Floods of 1941
Taylor county, Iowa
1941 was a year most residents of Blockton remember as a year of never-ending rain. The town faced some of the most devastating floods of its history. From June 2nd to November 6th, the city would be dealing with the aftermath of multiple heavy rainfalls. The storm started by unloading almost six inches across the town of Blockton within a two-day span. The Platte River, which runs on the southwestern edge of town, reached levels higher than before the river was straightened in 1915, severely damaging crops and nearby buildings as the river began to spill out onto the surrounding land.
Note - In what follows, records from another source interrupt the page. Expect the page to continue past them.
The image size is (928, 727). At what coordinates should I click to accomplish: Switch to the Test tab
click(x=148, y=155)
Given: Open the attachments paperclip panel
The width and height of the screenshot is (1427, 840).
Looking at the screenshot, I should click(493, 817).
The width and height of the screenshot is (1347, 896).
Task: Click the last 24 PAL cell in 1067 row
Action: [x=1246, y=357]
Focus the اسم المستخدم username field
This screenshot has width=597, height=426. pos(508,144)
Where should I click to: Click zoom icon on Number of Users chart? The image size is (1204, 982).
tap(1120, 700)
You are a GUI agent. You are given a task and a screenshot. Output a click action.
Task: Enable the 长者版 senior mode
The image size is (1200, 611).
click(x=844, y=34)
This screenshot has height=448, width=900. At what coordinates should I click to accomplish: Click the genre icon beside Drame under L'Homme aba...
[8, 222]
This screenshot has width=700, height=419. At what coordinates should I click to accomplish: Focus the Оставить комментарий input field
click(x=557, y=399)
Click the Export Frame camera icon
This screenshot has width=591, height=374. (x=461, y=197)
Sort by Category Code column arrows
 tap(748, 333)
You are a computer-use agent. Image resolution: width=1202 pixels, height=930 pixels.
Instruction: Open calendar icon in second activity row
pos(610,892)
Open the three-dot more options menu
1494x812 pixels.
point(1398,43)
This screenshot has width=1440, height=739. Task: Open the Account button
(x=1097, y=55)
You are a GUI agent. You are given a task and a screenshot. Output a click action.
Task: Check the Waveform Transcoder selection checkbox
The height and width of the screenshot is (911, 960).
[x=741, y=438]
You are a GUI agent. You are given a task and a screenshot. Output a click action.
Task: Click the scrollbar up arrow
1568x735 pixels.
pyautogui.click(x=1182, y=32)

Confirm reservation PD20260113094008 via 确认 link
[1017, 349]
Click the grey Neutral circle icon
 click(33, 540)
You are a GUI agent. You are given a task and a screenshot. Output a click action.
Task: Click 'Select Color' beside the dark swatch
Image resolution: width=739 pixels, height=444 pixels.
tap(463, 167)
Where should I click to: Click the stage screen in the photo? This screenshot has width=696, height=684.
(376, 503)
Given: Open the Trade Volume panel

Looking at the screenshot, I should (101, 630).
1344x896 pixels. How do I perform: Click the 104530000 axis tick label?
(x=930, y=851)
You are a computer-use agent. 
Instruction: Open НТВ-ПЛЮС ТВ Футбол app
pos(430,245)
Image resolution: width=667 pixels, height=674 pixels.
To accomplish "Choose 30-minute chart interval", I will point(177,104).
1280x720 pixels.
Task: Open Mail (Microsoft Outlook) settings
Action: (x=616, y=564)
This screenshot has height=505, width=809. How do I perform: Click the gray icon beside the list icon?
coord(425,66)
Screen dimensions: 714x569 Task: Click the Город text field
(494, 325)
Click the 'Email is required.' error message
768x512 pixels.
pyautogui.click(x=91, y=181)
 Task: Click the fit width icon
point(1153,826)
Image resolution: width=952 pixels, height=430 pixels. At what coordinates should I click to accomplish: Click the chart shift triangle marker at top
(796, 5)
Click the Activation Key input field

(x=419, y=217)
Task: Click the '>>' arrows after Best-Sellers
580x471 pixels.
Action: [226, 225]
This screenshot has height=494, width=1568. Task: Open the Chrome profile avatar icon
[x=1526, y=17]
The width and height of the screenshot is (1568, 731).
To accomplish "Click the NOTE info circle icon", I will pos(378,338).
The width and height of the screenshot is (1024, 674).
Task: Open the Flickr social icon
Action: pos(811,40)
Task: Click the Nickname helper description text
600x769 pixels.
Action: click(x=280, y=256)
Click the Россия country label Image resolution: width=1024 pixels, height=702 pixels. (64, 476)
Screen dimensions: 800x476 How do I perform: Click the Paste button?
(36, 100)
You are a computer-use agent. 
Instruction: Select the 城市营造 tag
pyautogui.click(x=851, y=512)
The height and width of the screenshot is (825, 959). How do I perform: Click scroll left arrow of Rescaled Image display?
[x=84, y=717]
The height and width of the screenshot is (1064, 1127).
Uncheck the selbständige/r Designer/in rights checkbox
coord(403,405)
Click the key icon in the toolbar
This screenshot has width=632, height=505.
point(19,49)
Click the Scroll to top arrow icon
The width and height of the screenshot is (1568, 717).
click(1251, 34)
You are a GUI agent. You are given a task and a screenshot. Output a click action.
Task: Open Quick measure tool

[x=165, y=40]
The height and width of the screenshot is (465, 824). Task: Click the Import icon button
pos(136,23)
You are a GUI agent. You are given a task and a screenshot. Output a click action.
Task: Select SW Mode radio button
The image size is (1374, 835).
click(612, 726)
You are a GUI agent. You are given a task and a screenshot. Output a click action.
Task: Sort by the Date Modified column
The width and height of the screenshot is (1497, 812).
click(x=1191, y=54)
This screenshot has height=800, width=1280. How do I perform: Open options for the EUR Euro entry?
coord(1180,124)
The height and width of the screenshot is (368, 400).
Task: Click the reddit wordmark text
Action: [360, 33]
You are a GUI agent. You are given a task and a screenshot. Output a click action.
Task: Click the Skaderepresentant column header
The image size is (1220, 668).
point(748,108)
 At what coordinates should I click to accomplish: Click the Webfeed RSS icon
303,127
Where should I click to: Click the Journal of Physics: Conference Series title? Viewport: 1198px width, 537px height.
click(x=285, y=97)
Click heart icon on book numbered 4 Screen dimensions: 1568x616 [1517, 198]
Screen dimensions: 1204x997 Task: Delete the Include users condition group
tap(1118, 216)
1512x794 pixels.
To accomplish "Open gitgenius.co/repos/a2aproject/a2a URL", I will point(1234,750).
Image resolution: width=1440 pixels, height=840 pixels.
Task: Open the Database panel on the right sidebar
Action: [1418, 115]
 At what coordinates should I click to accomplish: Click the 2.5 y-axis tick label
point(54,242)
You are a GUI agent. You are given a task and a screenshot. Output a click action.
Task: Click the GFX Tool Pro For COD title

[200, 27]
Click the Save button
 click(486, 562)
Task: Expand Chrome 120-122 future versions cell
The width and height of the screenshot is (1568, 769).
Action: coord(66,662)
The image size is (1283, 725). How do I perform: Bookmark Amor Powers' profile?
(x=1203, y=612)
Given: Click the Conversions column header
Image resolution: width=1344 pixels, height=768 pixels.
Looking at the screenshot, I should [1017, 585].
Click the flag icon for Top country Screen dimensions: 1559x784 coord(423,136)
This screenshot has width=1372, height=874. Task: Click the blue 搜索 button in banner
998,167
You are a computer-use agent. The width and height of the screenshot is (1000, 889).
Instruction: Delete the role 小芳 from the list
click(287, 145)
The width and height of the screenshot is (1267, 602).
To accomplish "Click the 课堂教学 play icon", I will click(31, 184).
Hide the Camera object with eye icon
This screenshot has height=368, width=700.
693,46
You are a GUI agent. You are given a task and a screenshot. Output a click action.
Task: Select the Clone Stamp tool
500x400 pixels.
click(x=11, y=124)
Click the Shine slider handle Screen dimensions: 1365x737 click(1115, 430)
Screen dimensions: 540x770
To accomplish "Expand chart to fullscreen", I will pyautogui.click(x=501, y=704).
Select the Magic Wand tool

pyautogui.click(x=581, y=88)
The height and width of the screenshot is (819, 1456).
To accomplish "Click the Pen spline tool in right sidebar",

More storms had reached the town on the 10th and 11th. By June 12th, the floods had not receded, but rather, they reached a 38-year high, surpassing the previous record floods by over a foot. Blockton had already implemented a flood reduction strategy by building a drainage ditch in 1922. The ditch had successfully prevented floods for the past 19 years but was overwhelmed by the constant downpours. The Blockton News reported thousands of acres of cropland as flooded, along with several large grain bins. The cost of the flood was too high to estimate accurately. Earlier that week, two residents, Miss Laura Lewis and Mrs. Charles Bailey, drowned in the flash floods. Both women were in their mid-60s.
Taylor County was just one of the many counties in the state suffering from flooding that year. In July, the Iowa Department of Health suggested that newspapers across the state stop printing stories on drowning deaths. The number of fatalities was twice as high as the previous years, and the department indicated that the reports in newspapers were far from helpful. The censorship may have reduced the number of stories on drownings, but the flooding continued for many more months.
By September, heavy rains struck again, and the drainage ditch overflowed once more. In November, late-season rains combined with the accumulation of winter’s first snow caused the Platte to cover a quarter mile of the road exiting the west side of town. Blockton and the areas surrounding the Platte River faced nearly six months of flooding and were looking towards mitigation strategies for the future. Residents gathered for a meeting discussing the best solutions for flooding. The Platte River already had a drainage ditch in place, but it had proven insufficient protection from the increasing floods; a new solution was needed. By the 1960s, Blockton would complete one of the most comprehensive watershed management systems in the state, with over 27 drainage ponds and dams built to handle the overflow from the Platte.
Sources: Blockton News, June 5, 1941; Lenox Time Table, “Health Department Would censor News by Elimination,” July 3, 1941; “Platte Takes Two Lives,”Blockton News, June 12, 1941; “Will Drain Platte Bottoms,” Clearfield Enterprise, February 4, 1915; “More High Water,” Blockton News, November 6, 1941; “Drainage Meeting,” Blockton News, November 20, 1941.